Problem to work on: Copy out the lines between the one that contains "You are a computer-use agent. This" and the one that contains "pyautogui.click(x=5, y=200)", inclusive, changing "Activate" to "Turn on" and leaving everything else the same.

Dataset records:

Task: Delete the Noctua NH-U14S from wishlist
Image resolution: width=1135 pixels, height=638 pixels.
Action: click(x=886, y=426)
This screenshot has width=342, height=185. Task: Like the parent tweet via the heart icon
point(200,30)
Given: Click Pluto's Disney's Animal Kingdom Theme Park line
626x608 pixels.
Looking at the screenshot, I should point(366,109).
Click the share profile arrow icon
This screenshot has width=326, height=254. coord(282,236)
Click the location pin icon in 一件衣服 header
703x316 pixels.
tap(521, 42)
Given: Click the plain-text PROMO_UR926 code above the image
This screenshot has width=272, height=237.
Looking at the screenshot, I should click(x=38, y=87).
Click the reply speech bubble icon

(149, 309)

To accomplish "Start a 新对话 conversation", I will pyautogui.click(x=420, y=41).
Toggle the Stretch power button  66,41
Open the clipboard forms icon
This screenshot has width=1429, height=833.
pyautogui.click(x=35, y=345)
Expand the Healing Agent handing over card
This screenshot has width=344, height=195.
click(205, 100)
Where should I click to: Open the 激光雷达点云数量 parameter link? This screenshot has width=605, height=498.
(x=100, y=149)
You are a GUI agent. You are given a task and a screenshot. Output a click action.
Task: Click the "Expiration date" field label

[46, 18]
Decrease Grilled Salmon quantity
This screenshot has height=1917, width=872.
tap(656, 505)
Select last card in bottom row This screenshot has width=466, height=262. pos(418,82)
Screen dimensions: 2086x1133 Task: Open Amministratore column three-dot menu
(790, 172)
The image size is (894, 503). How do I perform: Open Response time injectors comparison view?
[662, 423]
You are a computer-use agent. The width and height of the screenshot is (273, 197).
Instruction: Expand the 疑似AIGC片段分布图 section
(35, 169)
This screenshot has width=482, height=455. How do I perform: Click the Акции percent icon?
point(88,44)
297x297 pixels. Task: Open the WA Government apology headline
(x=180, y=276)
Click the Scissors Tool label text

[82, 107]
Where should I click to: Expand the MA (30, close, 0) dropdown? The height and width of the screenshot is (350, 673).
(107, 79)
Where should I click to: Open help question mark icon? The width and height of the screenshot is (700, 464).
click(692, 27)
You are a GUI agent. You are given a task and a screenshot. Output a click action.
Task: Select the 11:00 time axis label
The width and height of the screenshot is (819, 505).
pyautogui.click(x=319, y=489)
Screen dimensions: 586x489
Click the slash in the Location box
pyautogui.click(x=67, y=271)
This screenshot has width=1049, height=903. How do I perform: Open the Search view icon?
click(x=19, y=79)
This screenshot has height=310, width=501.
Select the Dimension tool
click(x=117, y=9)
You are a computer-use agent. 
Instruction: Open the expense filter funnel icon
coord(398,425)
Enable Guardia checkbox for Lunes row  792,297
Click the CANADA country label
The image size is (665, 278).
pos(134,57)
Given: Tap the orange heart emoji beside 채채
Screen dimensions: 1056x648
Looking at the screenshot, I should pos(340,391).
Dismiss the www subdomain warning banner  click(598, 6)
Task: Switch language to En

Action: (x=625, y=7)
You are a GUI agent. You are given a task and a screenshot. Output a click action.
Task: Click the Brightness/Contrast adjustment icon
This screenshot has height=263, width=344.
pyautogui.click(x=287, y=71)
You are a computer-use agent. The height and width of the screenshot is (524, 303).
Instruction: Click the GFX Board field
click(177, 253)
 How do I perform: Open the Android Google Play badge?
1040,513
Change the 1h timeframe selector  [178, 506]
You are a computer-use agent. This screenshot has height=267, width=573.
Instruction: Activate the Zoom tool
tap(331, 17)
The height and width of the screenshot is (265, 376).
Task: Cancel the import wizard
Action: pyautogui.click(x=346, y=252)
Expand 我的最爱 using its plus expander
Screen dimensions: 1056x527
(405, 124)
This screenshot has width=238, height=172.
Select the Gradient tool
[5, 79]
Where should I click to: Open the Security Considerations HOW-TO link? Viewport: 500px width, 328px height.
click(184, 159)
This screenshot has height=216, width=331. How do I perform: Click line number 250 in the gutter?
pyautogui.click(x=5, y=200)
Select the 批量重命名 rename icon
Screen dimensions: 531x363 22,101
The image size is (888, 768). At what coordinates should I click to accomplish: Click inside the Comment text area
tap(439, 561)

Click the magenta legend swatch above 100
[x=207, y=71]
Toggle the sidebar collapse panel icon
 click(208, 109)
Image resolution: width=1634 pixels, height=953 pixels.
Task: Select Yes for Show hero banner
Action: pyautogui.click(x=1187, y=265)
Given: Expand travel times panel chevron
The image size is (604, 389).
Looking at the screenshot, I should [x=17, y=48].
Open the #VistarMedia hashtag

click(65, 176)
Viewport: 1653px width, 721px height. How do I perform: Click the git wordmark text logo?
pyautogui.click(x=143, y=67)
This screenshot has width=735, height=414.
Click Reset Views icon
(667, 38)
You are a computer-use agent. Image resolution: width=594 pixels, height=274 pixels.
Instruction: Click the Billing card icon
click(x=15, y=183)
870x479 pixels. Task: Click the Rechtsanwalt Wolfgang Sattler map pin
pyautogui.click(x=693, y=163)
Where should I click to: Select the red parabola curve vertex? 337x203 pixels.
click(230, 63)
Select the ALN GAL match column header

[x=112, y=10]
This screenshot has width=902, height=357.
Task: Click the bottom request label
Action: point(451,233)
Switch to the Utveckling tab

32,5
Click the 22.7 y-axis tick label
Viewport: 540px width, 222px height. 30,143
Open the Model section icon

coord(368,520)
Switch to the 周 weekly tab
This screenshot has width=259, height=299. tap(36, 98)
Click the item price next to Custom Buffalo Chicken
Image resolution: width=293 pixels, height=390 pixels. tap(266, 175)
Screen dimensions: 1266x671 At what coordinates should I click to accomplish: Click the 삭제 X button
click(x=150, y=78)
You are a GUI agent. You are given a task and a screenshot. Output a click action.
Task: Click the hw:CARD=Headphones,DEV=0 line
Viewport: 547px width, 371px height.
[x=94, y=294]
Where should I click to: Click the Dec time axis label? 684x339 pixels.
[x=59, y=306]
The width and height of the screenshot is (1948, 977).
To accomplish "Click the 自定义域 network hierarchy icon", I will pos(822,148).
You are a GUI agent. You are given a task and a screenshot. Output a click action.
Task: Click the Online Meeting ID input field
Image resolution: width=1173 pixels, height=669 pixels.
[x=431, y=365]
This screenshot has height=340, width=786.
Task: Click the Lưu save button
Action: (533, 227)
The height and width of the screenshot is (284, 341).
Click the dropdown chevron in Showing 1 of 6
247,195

Answer below:
You are a computer-use agent. This screenshot has height=267, width=573.
Instruction: Turn on the Zoom tool
tap(331, 17)
The height and width of the screenshot is (265, 376).
Task: Cancel the import wizard
Action: pyautogui.click(x=346, y=252)
Expand 我的最爱 using its plus expander
Screen dimensions: 1056x527
(405, 124)
This screenshot has width=238, height=172.
Select the Gradient tool
[5, 79]
Where should I click to: Open the Security Considerations HOW-TO link? Viewport: 500px width, 328px height.
click(184, 159)
This screenshot has height=216, width=331. How do I perform: Click line number 250 in the gutter?
pyautogui.click(x=5, y=200)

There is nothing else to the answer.